Tom Clancy’s The Division 2 is a remarkably dense game. I spent 50 hours on the main campaign, and felt like I could have spent much more exploring all the nooks and crannies before the start of its endgame. But inside Ubisoft’s realistic interpretation of Washington are a handful of secret missions. One in particular is giving the community fits.
[Warning: The following contains spoilers for Tom Clancy’s The Division 2.]

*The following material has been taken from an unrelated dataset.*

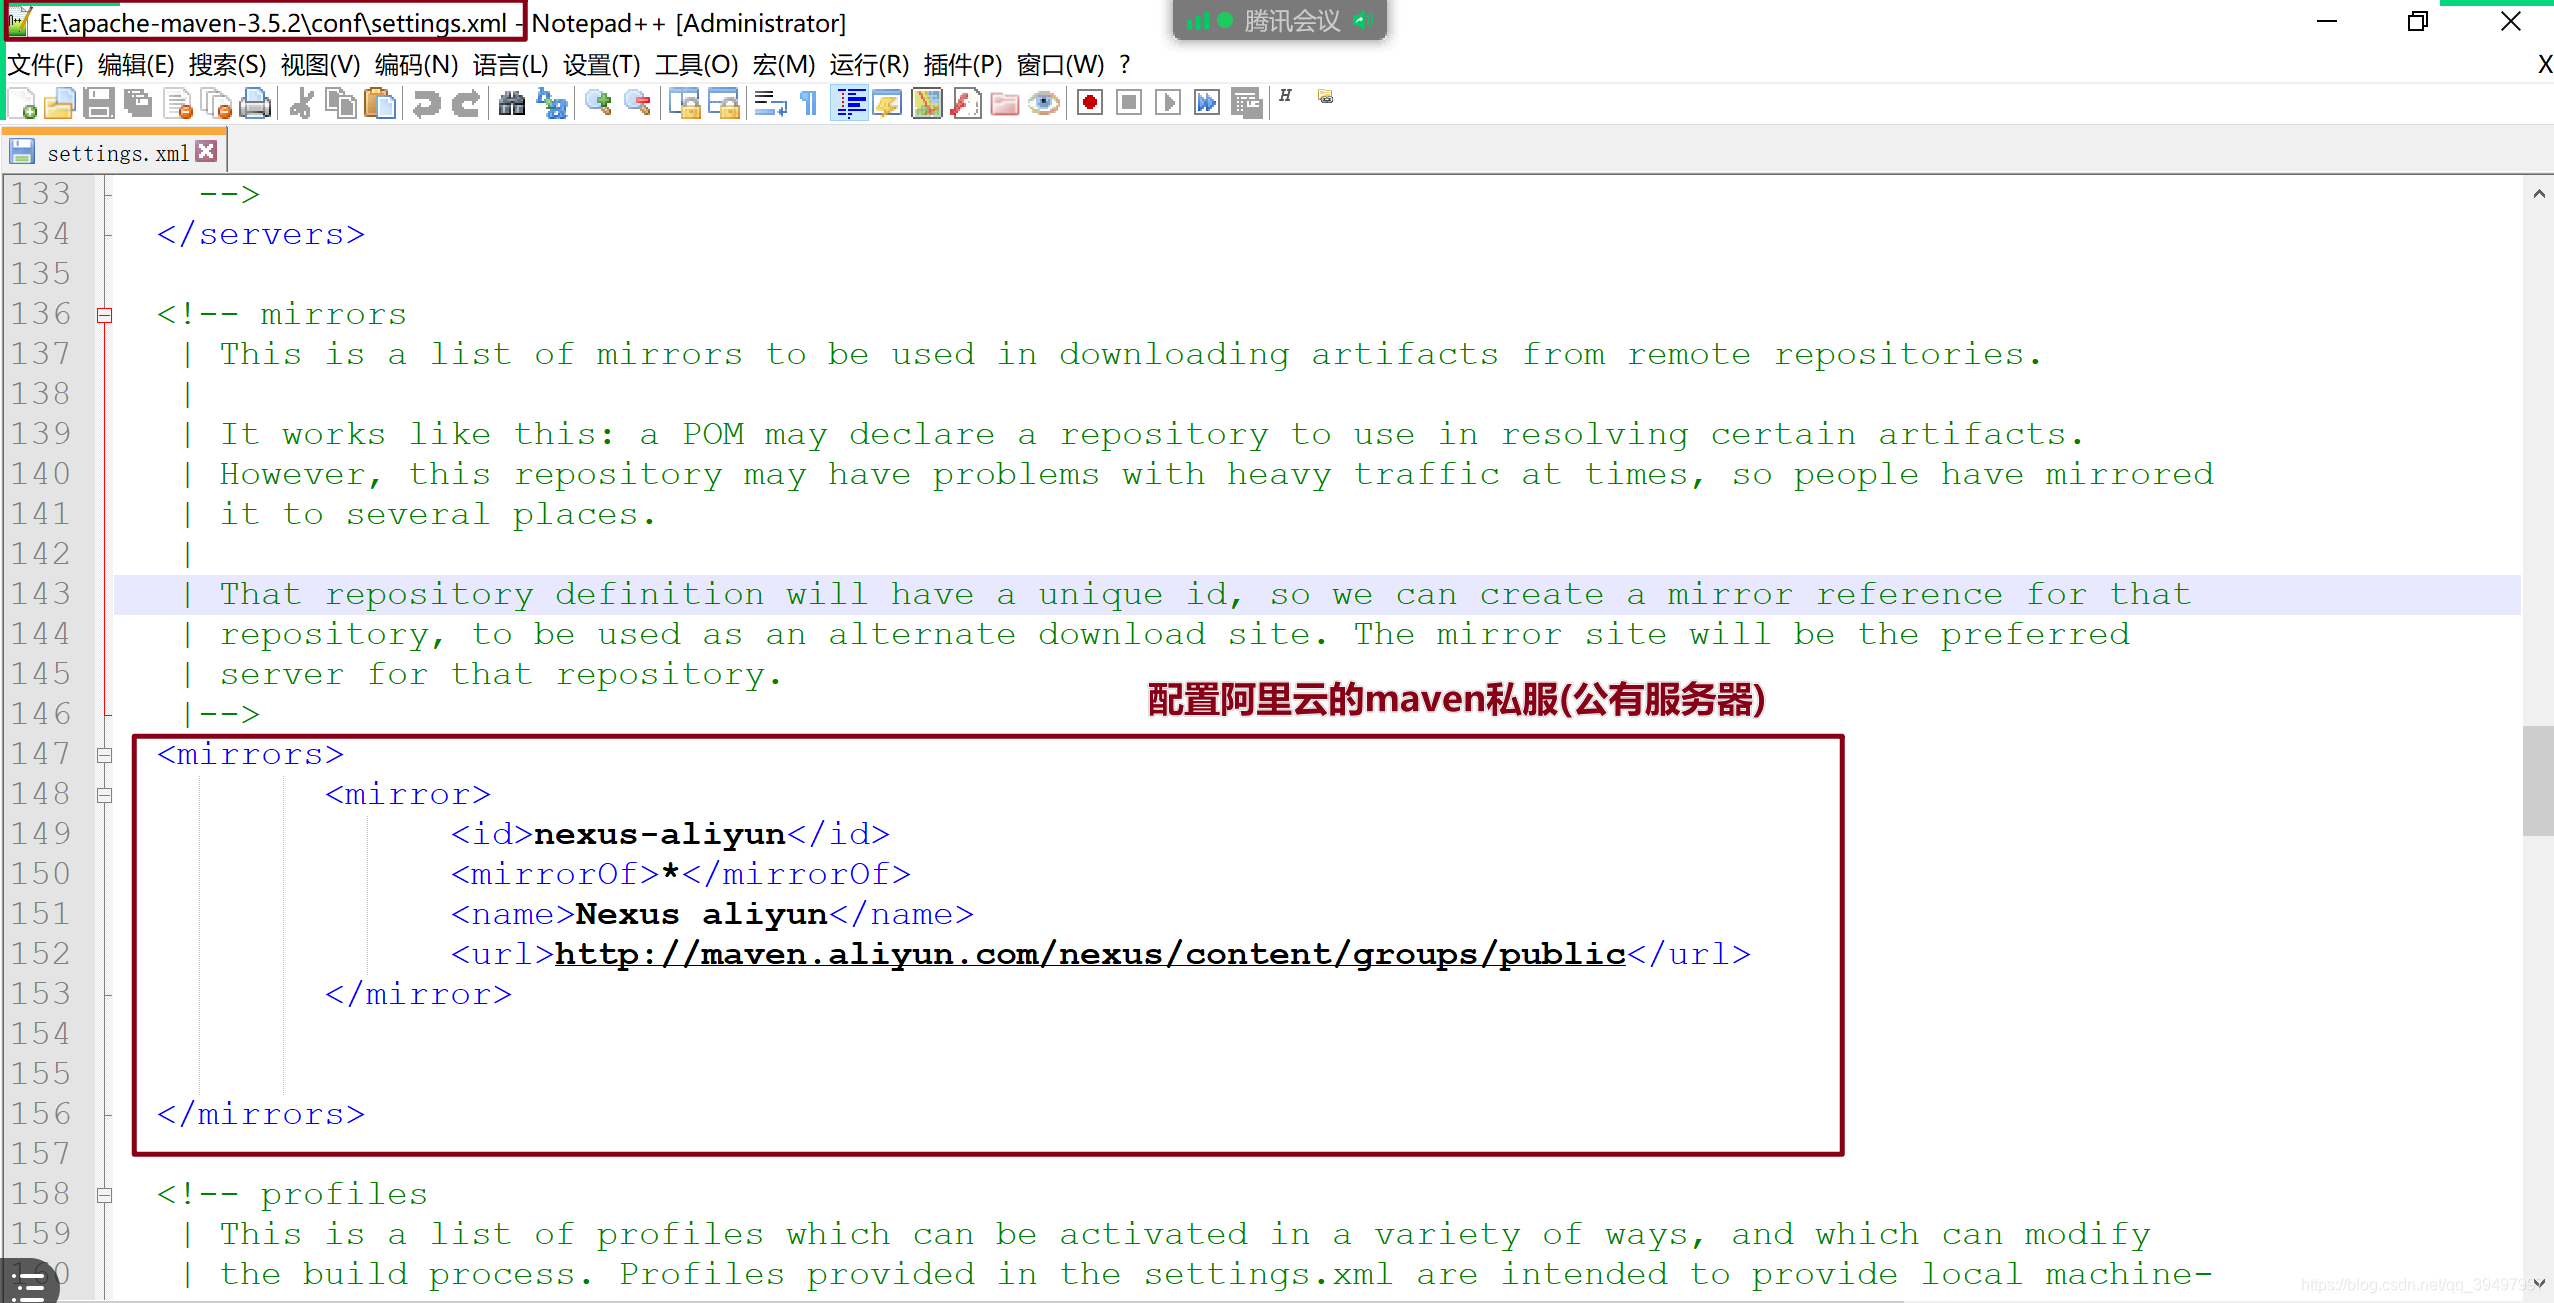Close the settings.xml tab
Viewport: 2554px width, 1303px height.
click(x=207, y=151)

In Washington, all roads lead to the White House, the seat of our nation’s Executive branch. Literally; the city’s main arterial roads terminate at that building. In The Division 2, that means at times the map feels a bit like a big circle. Players start out in the center, before being pushed out into the 2 o’clock position to go exploring. By the time you’ve reached 7 o’clock on the dial, you’re in some pretty serious engagements with the Outcasts, a faction with an unsettling backstory and a penchant for fighting firearms with actual fire.
It’s that area of the map, called Foggy Bottom, where I found myself late one night. Pressed between 23rd St. NW and the Potomac Freeway is a tiny drive that winds its way uphill to the northwest. Once I reached the top I found an open door and, inside, an entrance to the city’s underground.

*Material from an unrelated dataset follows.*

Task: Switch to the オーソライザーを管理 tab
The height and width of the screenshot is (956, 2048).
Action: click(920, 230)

I’m in love with the tunnels that Ubisoft has built into the guts of the capital, mostly for the weirdly silent faction that lurks there, waiting to ambush unwary agents. But, rather than a miles-long stretch of damp tubes, this bit is only a few meters long. Inside is a non-player character named Jane Applegate.
The way she talks sounds like we’ve met each other before. Apropos of nothing, Applegate assigns me to run down a weird radio transmission emanating from Navy Hill nearby. Sure enough, a tiny blue pentagon appears on my map.
The secret mission itself is short, incredibly thematic, and a genuine delight. I won’t spoil it here, but suffice it to say that it includes assets and in-game resources that I haven’t seen used anywhere else in the game. If you can get yourself there in one piece, it’s worth the visit.
But, once I completed it, there’s a second mission that opens up. And it’s that mission that has players confused.
Once you’ve completed running down the Navy Hill transmission, another secret mission appears on the map just a little ways to the north. It’s called the G. Phillips Protocol and, unlike every other mission marker in the game, it’s marked with a little blue icon shaped like a winged sword.
Once you arrive, there’s a long hallway and then a stairway leading down into a modern-day unfinished basement.
Then the icon disappears. That’s it. The mission ends.
Or does it?
Over on Reddit, players have been beating their heads against this cryptic outcome for weeks now without much luck. Why would the developers put such an unusual icon into the game if there wasn’t more to this particular quest than an empty basement?
Conjecture on the thread begins with Navy Hill Transmission, which leads players into an abandoned bunker thought to belong to the Office of Strategic Services, also known as the OSS. Inside is a replica of the Resolute desk, a gift to President Rutherford B. Hayes from Great Britain’s Queen Victoria. There’s also a few maps of D.C., one described as being dated to 1945 and the other, visible on one wall, dating to 1909.
The G. Phillips Protocol mission that follows also has ties to Great Britain. That weird map marker of a winged sword is a dead ringer for the logo of the Special Air Service (SAS), Britain’s homegrown special forces. Meanwhile another British group, known as the Special Operations Executive (SOE), would help inspire the creation of the OSS and the modern Central Intelligence Agency.
G. Phillips may be a reference to George Phillips, a United States Marine who was posthumously awarded the Medal of Honor for jumping on a grenade during the Battle of Iwo Jima. But what that has to do with the OSS, the SAS, and an unfinished basement near the White House is anyone’s guess.
The Division 2 is filled with other secret missions, including elaborate cyphers that lead to high-level encounters with a faction called the Hunters. But so far, none of the tricks — shooting windows, saluting at certain locations — have worked to solve the mystery of the G. Phillips Protocol. Groups of agents have even tried jumping on their own grenades. Some think that the mission might simply be bugged, that something else is supposed to happen in that otherwise anonymous basement. Others aren’t sure what to think.
While the plotline of The Division 2 is a bit threadbare and cyclical, the gameplay and the mission design are extremely interesting. Secret missions like this prove that the game has yet to give up all of its secrets.
It’s also a rare instance in a AAA title where just about anyone can get involved in the hunt for a solution.
If your character is in the high teens or low 20s, level-wise, it’s pretty easy to make your way to the Truman safe house and get involved in solving the mystery. You’ll even get a unique outfit for your trouble. Trust that I’ll be keeping a close eye on this particular mission, and will update this story if a solution is found.